Okay, okay. I know it’s probably not overly kosher blogging-wise to have two recipes in a row that are super similar, but I’ve been making this recipe on repeat for months now, and just had to share it! Plus, I can still get QC strawberries and have a monster rhubarb plant in my back yard, sooo….naturally, strawberry and rhubarb made their way into the galette, AND given how pretty my galette was, I wanted to take pictures of it. So…two strawbarb recipes in a row for you!
Next post, I promise, will be seasonal and/or savoury in nature. I’m thinking green beans…and bacon. Because bacon is an all-season type of food. Or peaches…peaches are in now…
Anywho…Like I mentioned, I’ve been working on this pâte brisée-esque pie/galette crust recipe for easily the last couple of months, and have -FINALLY- hit on the tasty combo of flours. I’ve recently discovered that chick peas don’t give me the itchies, and as I REALLY didn’t like the weird ‘green’ flavour (yes…I’m declaring that a flavour for foods as well as white wines) that quinoa flour imparts to…well…anything it touches, I decided to start playing with chickpea flour! It’s actually kind of sweet, which is perfect for pie! It’s also cheaper than quinoa flour! Double win!
For those of you who aren’t familiar with pâte brisée, it’s pretty much the best-est most wonderful-est flaky French pie crust ecer which, over the years, I’ve realized seems to be overlooked in French pâtisseries and replaced by its tough-as-nails cousin, pâte sucrée.
Now…given its flakiness, I get why pâtisseries have/choose to use pâte sucrée in their tarts. You see, alongside pâte brisée’s tougher-than-a-bag-of-hammers quality comes a butt-ton of hardiness; meaning that it’s not going to disintegrate if the tart has to sit in a moisture-y fridge for a day or two (or more…) before it’s eaten. Rather, like Wildlings north of The Wall, it pretty much gets hardier the longer it’s chilled. It’s also far less finicky to make and therefore easier to replicate day after day; well…it’s less finicky as French pastry goes…

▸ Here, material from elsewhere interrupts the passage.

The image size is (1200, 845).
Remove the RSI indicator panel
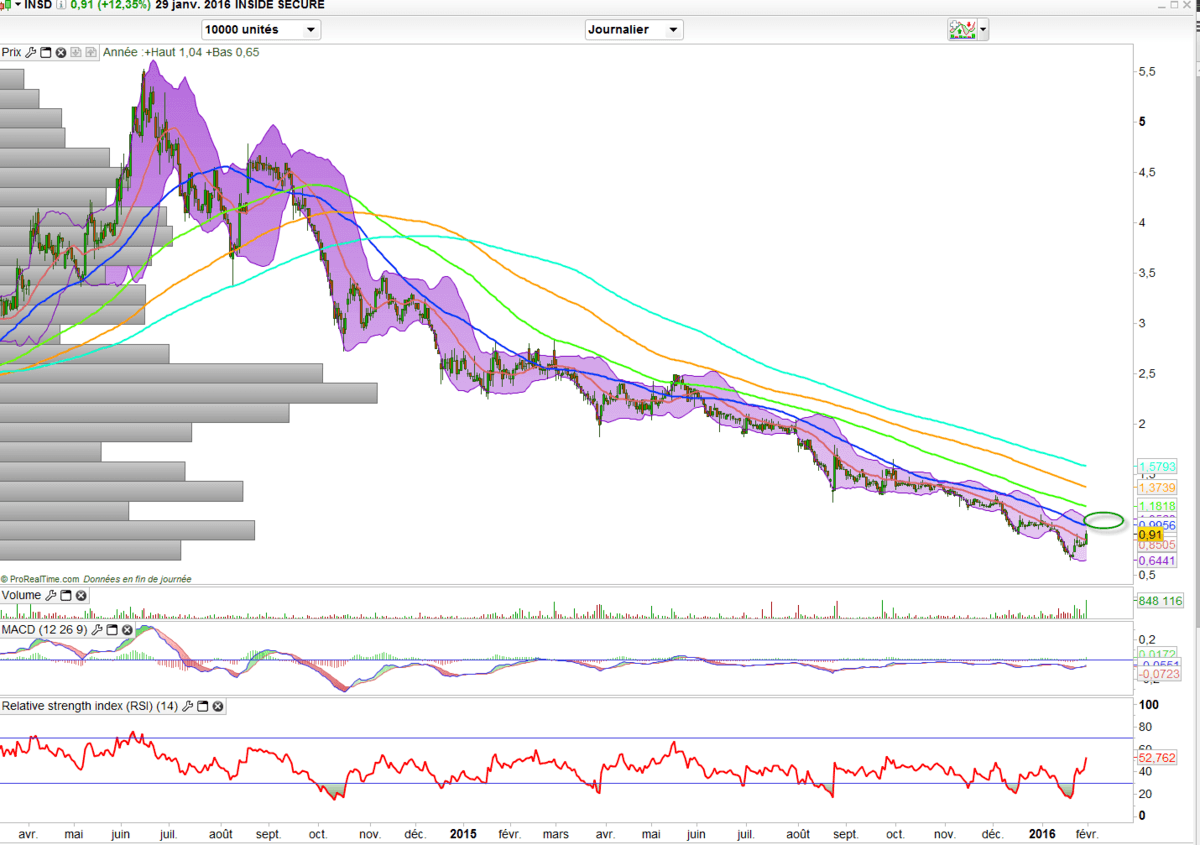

Pâte brisée, on the other hand, CAN be a right ol’ [email protected] to make, BUT when it works out, only gets MORE tender (albeit, less flaky) as the days pass. AND…even if it turns out slightly tougher every now and again, it will still be more tender than pâte sucrée, so you’re still ahead in flakiness.
In other words, and to quote the age-old playground rhyme, pâte brisée rules and pâte sucrée drools.
Errrr…where was I?…Oh right. So, once the fresh fruit started pouring in to Jean Talon market, I started working on adapting me a version of pâte brisée-ish crust so that I can enjoy pie in the evenings on my couch while I read; something which I’ve taken up recently in an attempt to establish a better work-life balance.
You see, once classes ended (those being the last classes of my life!!!), I realized it was high time to start working on changing my whole constantly-on-the-run-sleep-deprived-stressed-AF lifestyle to embrace one where, for the first time since high school, I get 8+ hours of sleep on a regular basis. The fact that I’ve just turned 30also made me feel like it would be about time that I figure out this whole #adulting thing. Add to that the fact that I’ll be starting my first adult job in a couple of months, and just got me a new car (hello Baby BoaksWagon!!!). It was definitely time to sort my sh*t out.
So I started by regulating sleep. However, once I started getting good amounts of sleep/was no longer exhausted and on the verge of collapse every day after school/coaching/training, I found it was harder and harder to get to sleep. (Of course). It wasn’t even that I was necessarily worried about anything (most nights). My brain just wouldn’t shut off. If anything, it was going a million miles an hour.
So…I did what any blogger does…I read other blogs on how to improve your sleep hygiene, and came across several sources suggesting that getting away from a computer/tv/phone screen an hour or so before sleeping helps down-regulate over active brains. Hence, my deciding to spend an hour on my couch every night reading with a touch of classical/jazz music playing ambiently, some pie (or other delicious dessert…I’ve also been playing with Nice Cream recipes for the blog so, naturally, I have to eat the fruits of my labours…) and, depending on the night, a cup of herbal tea. Sounds pretty nice right?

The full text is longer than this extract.